By MATHEW DEARNALEY
Air New Zealand has become the second customer for a new generation of Boeing aircraft after signing a watershed fleet replacement deal in Auckland yesterday.
It will spend about $1.4 billion on two of the American planemaker's 7E7 "Dreamliners" as well as eight Boeing 777-200 ER (extended-range) twin jets, four of which it will own (the rest will be leased).
The airline is promising more comfortable seats and no increase in airfares as a result of the deal.
Group general manager (airlines) Rob Fyfe said cost savings from the new planes would allow Air New Zealand to hold fares instead of increasing them.

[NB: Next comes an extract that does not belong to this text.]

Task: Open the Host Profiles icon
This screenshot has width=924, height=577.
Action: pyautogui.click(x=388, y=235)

All passengers - not just those in first or business class - would be able to watch personal television on the back of the seat in front of them.
The deal, which still needs shareholder approval under stock exchange rules, shows how far Air NZ has come since a $1 billion Government bailout in 2001 to stop it collapsing after its Ansett Australia subsidiary failed.

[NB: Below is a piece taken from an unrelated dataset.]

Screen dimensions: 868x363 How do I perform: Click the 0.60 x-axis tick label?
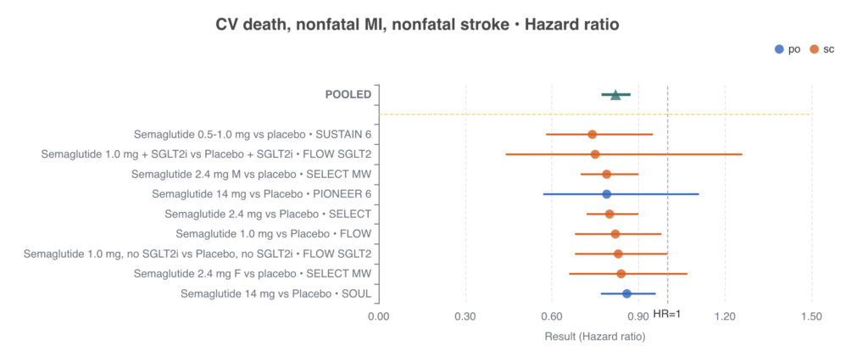(551, 316)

Passengers can expect to see the first 305-seater 777 flying here by September next year, and the eight aircraft of that type will boost Air NZ's long-haul seating capacity by 20 per cent within three years.
They will fly faster and further than the Boeing 767s they are replacing, allowing options for new routes such as to China as well as greater frequency to cities such as San Francisco. Air NZ will start flying 747 jumbos there from the end of this month.
Boeing will deliver its first 7E7 to Japan's All Nippon Airways in 2008, but Air NZ has lined up ahead of the rest of the world's airlines as its second "launch" customer.
This means a healthy although undisclosed discount, and a say over final design details.
The overall deal also includes rights for the carrier to order up to 42 more long-haul aircraft in the next 12 years at today's discounts on a buyer's market.
Air NZ is unlikely to receive its two 7E7s before 2010, by which time it will have made tough decisions about how to replace its eight 747 jumbos, possibly with 380-seat Boeing 777-300s.
But choosing the 7E7 noses the airline in the direction of more frequent trips to more destinations than would be offered by the 550-seater A380 "mega" jets of Boeing's arch-rival, Airbus Industrie.
Air NZ chief executive Ralph Norris says the deal provides a solid platform for the airline's growth strategy in the tough aviation world.